* Record set
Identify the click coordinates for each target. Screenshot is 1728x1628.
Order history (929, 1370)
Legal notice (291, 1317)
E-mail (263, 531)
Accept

* Brief
Please return the data above in full, without altering a single line.

* Answer area
Identify the click coordinates for each target. Screenshot is 1728x1628.
Order history (929, 1370)
Legal notice (291, 1317)
E-mail (263, 531)
Accept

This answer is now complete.